The draft was awful but so is a volunteer army recruiting the poor. Most middle class kids who saw a selective service lawyer could get deferments. Not so blacks and poor whites. It was a wide umbrella.
I attended every mass protest in NY and DC. The buses we took to DC were death traps.
Countless books have covered this. I still believe in the core values I had at that point in time. Obama's election was pure triumph. Yet we are still in Afghanistan and iraq. I have no doubt that if the draft were revivied bigger hell would break out.
Many films have covered this, too. When I see my campus on film or documentaries, I break into tears. If I had to do it over again, I would strike harder at the core of the Establishment and pick less on a university that was giving me a first class world education. I would run for office, engage in fund raising. The protest that I respect the most was the Moratorium. A Harvard divinity student conceived of the idea of all Americans taking ten minutes from wherever they were at a certain time and walk out and meet with others in silence. Millions of Americans from sea to shining sea participated. High school kids, factory workers, even some military people. It showed broad based support against the war.

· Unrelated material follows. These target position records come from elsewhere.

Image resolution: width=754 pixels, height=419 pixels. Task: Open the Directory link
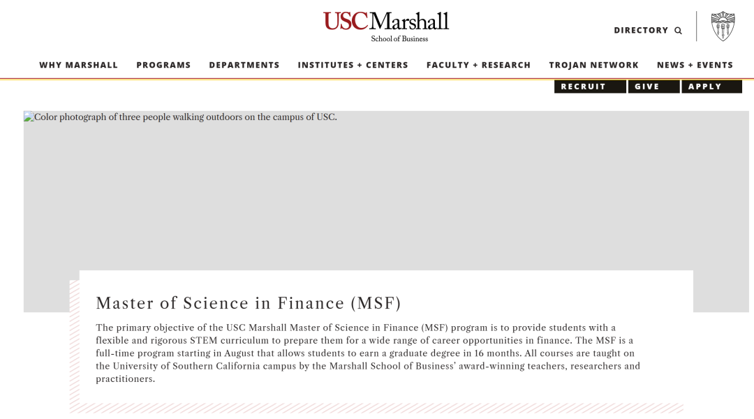[x=641, y=31]
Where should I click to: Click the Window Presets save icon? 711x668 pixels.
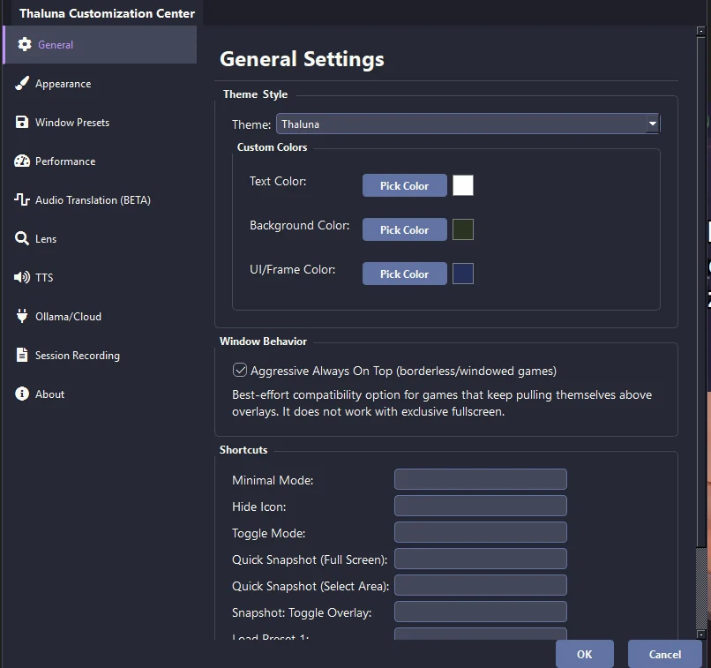click(x=22, y=122)
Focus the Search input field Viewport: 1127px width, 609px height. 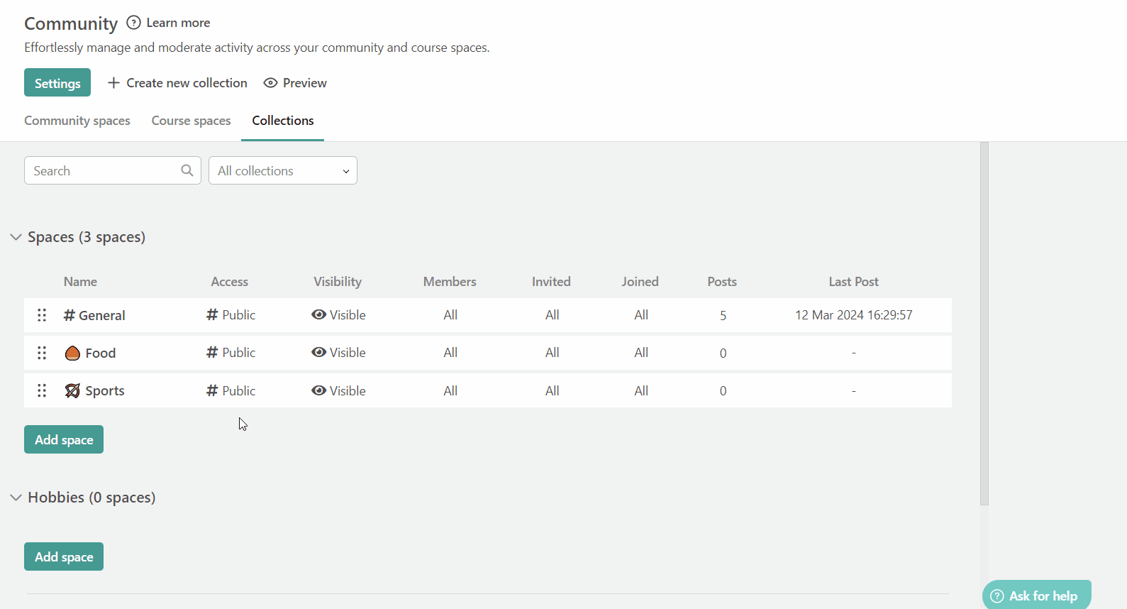pos(103,170)
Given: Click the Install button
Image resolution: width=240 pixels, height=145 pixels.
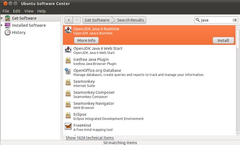Looking at the screenshot, I should click(223, 40).
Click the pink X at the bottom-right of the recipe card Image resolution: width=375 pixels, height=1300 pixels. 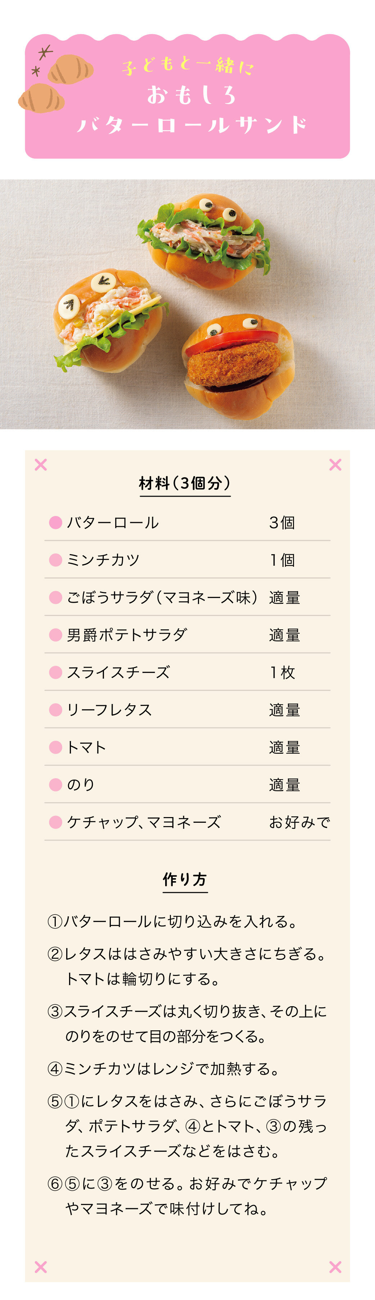[335, 1266]
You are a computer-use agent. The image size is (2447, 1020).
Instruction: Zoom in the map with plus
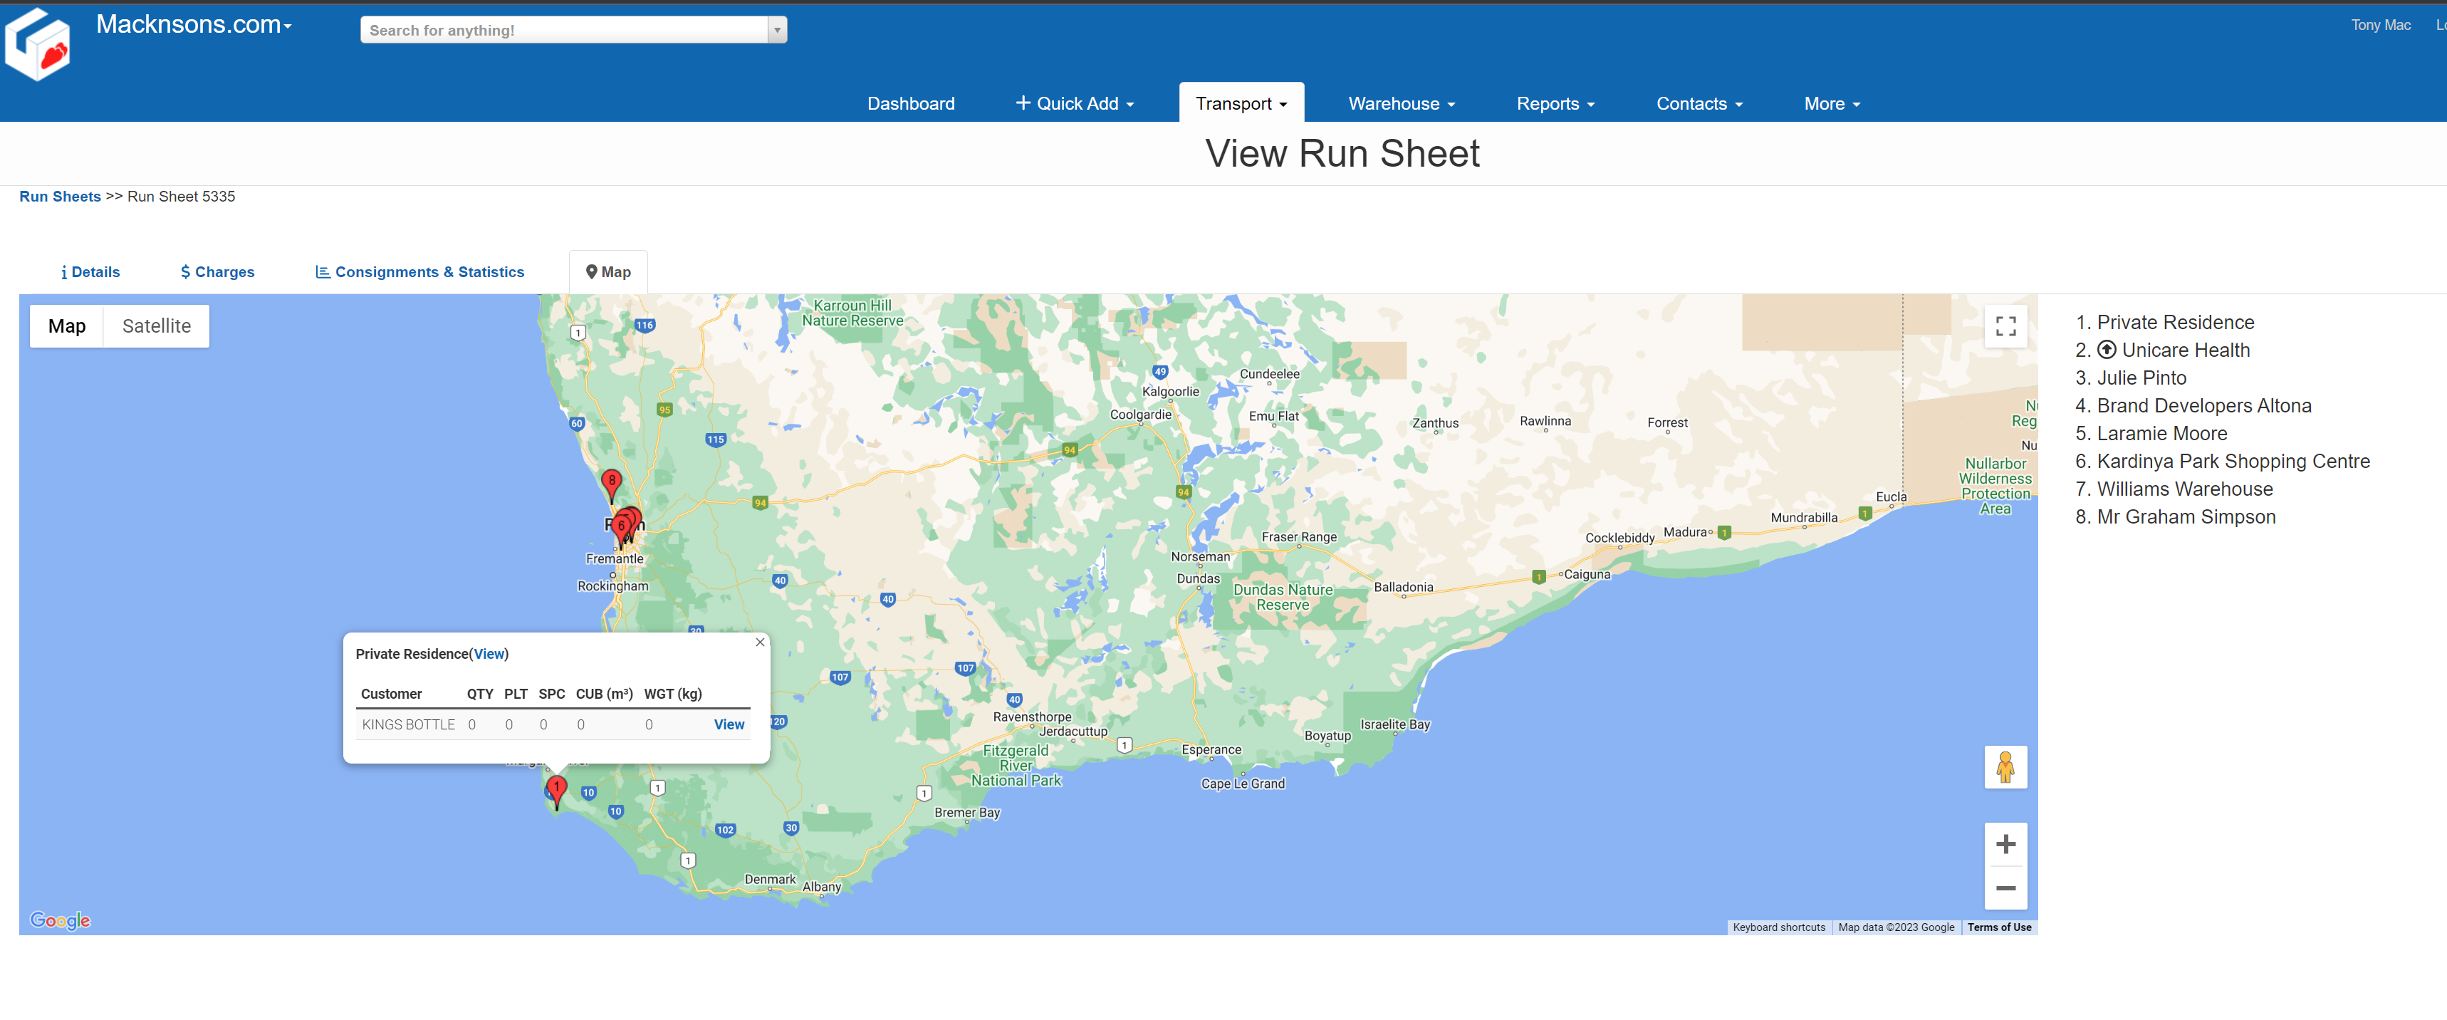pyautogui.click(x=2005, y=843)
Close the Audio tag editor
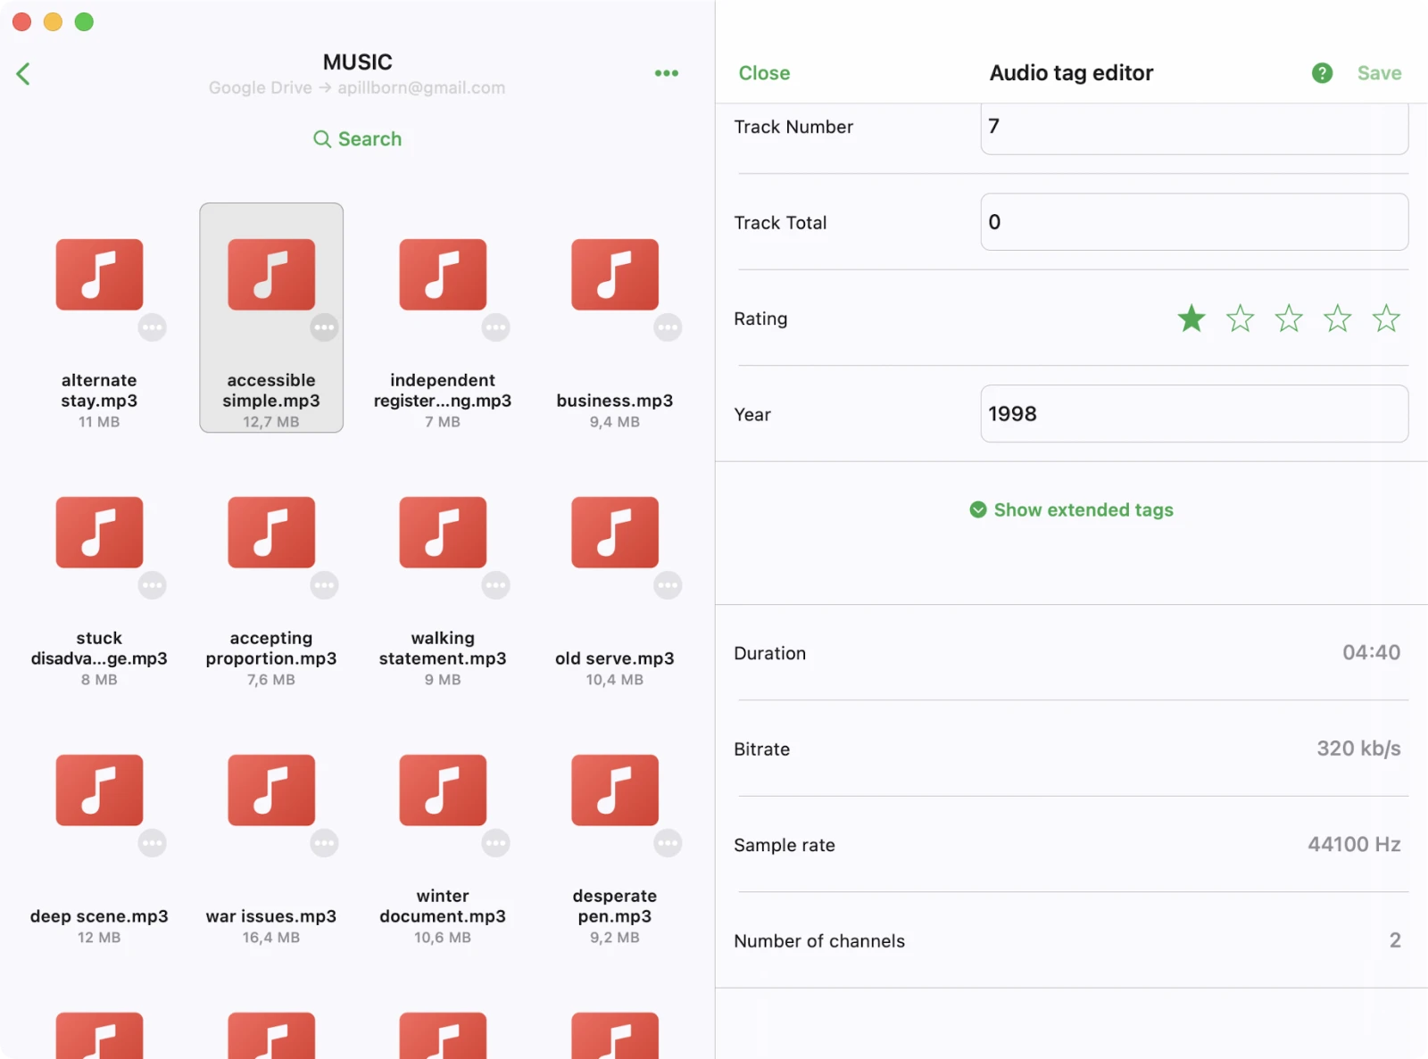1428x1059 pixels. pos(764,73)

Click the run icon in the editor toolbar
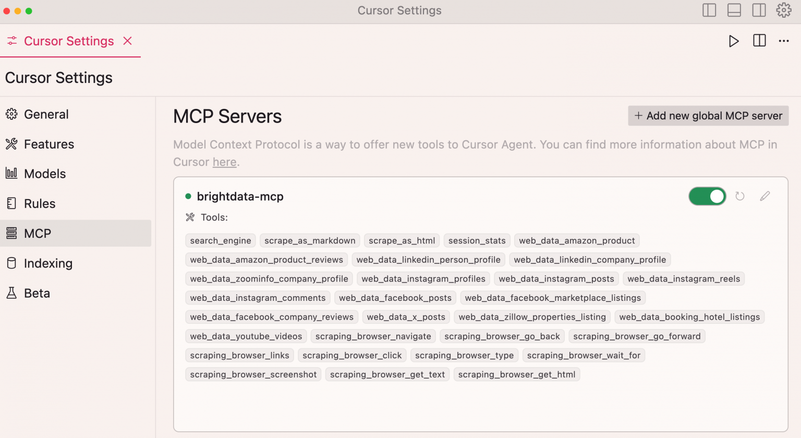tap(734, 41)
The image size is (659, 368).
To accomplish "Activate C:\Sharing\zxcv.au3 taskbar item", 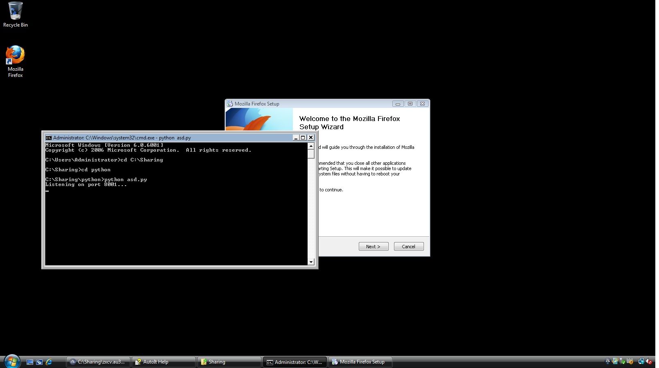I will pos(98,362).
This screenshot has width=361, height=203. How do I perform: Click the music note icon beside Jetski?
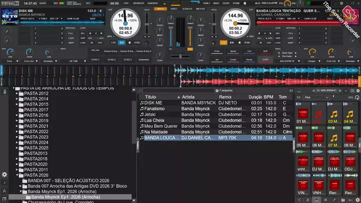click(x=142, y=114)
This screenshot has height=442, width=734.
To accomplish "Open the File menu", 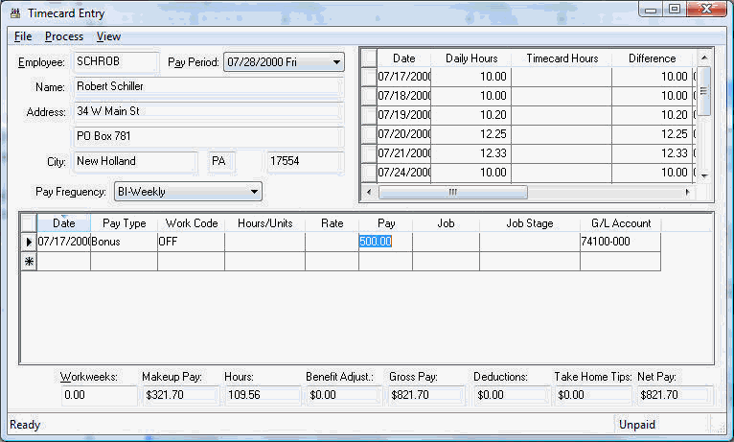I will click(23, 36).
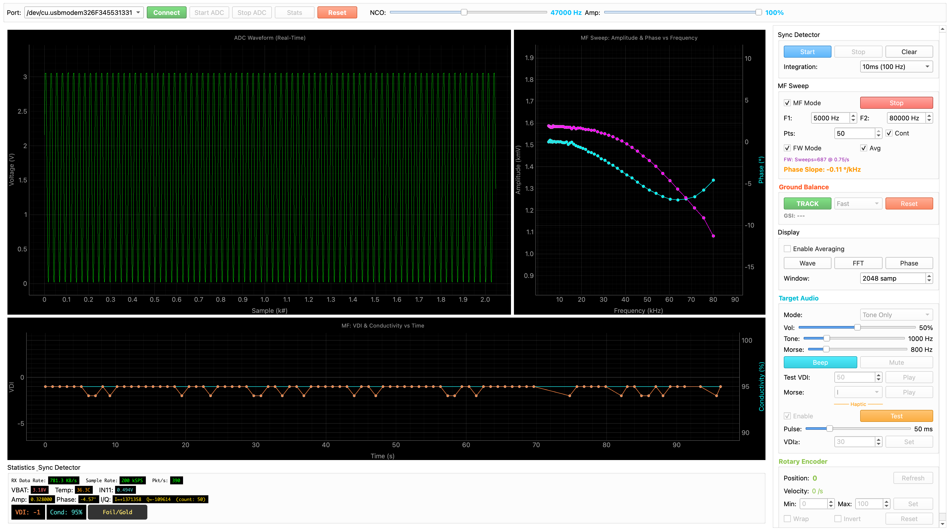Toggle the FW Mode checkbox
Image resolution: width=951 pixels, height=532 pixels.
pos(787,148)
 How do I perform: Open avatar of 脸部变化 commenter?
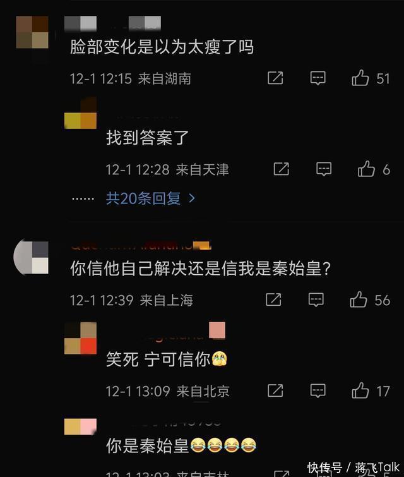pos(32,32)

I was shocked b/c all elite colleges competed to have the most dramatic shutdowns and peace-ins ( a group getting together all day with teachers explaining how we got in the war, etc.). The vast majority of college students favored the war in polling. The elites captured the attention of the media. It is sort of like Tianmen Square and the role of Beijing University.
It was also very European, too. France had even bigger protests than the United States in 1968, I believe. Sorbonne students took the lead. Streets were torn up to make weapons. Germany had student terrorists. I don't think Viet Nam explains it all. When I watched Jim Crow on TV and saw the fire hoses turned on little kids in Birmingham, plus the bombings, I had enough. It was respectable to protect.
Most of the Weathermen came in and received minimal sentences. Several were admitted to the NYS bar and became lawyers at large corporate firms.